The Phenology of the Classroom

A vernal pool at Caledonia State Park, June and July
If you follow my Twitter feed, you'll probably notice lots of pictures of flowers, many with #phenology. I'm incredibly lucky to live in a place where two gorgeous state parks are within a 20-minute drive--and one of those state parks is on the way to a larger town where we do a lot of our shopping. So I get to walk a great deal on the same paths and see the same places day after day, week after week.

And yet they're not the same places. Even within one season a location can change a great deal. Year to year, I can see the same patterns unfold in different ways. This is the joy of phenology! Cardinal flowers that were in one location are a few feet away the next year.

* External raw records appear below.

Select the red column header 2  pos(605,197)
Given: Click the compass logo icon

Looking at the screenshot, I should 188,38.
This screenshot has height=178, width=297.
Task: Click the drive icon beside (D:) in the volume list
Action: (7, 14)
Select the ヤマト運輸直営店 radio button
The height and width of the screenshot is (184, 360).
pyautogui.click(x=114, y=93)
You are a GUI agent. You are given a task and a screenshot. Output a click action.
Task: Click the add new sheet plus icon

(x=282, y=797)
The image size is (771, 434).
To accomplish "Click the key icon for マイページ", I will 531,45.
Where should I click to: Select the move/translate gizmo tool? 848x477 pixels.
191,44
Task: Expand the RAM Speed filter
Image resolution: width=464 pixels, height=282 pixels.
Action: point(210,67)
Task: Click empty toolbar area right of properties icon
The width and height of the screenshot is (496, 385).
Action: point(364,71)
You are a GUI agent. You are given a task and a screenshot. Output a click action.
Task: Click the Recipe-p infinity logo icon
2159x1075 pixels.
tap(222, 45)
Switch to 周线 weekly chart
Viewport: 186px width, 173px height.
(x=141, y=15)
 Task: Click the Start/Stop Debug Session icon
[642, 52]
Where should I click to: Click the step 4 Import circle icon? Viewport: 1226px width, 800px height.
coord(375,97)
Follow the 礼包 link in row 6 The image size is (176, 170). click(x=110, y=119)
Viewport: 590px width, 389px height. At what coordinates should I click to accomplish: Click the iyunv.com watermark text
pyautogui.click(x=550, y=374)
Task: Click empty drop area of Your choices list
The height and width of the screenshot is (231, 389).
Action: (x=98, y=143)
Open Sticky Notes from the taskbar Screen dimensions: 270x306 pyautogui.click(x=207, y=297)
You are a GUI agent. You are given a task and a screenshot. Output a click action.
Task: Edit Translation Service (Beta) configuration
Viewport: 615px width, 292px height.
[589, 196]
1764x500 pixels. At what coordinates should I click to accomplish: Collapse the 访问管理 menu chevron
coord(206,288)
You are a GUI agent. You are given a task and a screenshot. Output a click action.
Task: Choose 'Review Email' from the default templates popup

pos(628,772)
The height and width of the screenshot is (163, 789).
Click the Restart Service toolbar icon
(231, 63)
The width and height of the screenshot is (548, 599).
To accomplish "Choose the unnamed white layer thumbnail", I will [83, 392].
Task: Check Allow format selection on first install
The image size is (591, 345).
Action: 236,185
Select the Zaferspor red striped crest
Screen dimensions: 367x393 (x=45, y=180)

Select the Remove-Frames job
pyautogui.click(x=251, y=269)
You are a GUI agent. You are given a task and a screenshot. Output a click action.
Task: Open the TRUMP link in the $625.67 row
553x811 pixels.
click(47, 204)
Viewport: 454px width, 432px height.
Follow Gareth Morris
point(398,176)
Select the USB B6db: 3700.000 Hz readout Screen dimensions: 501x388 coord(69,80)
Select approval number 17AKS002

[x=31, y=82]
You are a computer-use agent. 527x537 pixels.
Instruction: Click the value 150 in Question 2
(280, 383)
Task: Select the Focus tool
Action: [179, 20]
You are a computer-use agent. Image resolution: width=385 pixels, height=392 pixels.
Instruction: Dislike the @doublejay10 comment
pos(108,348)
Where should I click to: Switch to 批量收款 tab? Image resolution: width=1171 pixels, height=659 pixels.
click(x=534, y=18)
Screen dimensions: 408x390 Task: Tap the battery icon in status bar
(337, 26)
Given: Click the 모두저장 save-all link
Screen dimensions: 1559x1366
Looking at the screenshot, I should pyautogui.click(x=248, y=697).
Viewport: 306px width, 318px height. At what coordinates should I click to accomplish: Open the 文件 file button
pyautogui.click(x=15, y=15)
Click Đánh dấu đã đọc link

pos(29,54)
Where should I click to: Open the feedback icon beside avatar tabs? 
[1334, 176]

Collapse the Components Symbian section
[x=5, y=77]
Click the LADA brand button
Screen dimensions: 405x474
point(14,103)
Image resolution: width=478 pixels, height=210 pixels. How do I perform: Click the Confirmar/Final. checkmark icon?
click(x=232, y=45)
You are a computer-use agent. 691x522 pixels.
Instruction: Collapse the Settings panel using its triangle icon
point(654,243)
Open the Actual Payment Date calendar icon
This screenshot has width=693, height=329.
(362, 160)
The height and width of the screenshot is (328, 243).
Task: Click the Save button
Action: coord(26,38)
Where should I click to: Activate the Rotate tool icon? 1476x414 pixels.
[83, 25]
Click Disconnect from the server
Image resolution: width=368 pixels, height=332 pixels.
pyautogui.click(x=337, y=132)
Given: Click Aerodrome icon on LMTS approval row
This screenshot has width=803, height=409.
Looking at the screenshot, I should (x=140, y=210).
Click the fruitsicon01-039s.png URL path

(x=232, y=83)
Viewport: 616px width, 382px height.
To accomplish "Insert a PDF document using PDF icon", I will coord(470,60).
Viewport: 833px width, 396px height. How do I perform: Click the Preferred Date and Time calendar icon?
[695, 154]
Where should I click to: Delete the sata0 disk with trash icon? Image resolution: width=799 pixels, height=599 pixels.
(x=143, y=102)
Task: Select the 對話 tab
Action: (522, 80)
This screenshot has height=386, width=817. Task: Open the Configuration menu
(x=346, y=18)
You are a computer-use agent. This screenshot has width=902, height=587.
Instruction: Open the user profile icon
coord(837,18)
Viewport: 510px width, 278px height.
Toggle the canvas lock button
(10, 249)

Mushrooms sprout after a wet August but remain hidden in a dry one. Garlic mustard invades a few more feet each year. A new stream erosion prevention barrier has been built--does it work? I could walk these paths a thousand times and still see new things.

When school begins, I take this same sense of phenology back to the classroom. Each week with a new class is like rediscovering an old trail in new seasons. Just as I know to look for blooming skunk cabbage as an early sign of spring, I also know to look for very early signs of class cohesiveness. In the first week someone will have an idea that goes beyond my imagination--an idea that takes the class in a new direction. This is as miraculous as that first spring flower.
A skunk cabbage flower wouldn't fit in August. Some routines that work
well in May just don't work at the beginning of the year.

In the later weeks, I see the same kinds of patterns unfold. Sharing becomes a treasured routine in the classroom, but each group of students shares in a different way. Each class has certain favorite classroom spots, favored clean-up songs, favored ways of tweaking our classroom routines. Seeing these patterns emerge is as delightful as watching spring come to a forest. Not quite as restful, though--because in the classroom I am always a participant, not an observer!

Walking the paths near my house helped me to see how the seasons naturally unfold. As you begin your school year, I invite you to try out the lens of phenology. How does your classroom ecosystem develop? What differences do you see as similar patterns build? If you see a negative event happen--the same kind of thing that happens every year--how can you intervene to change it?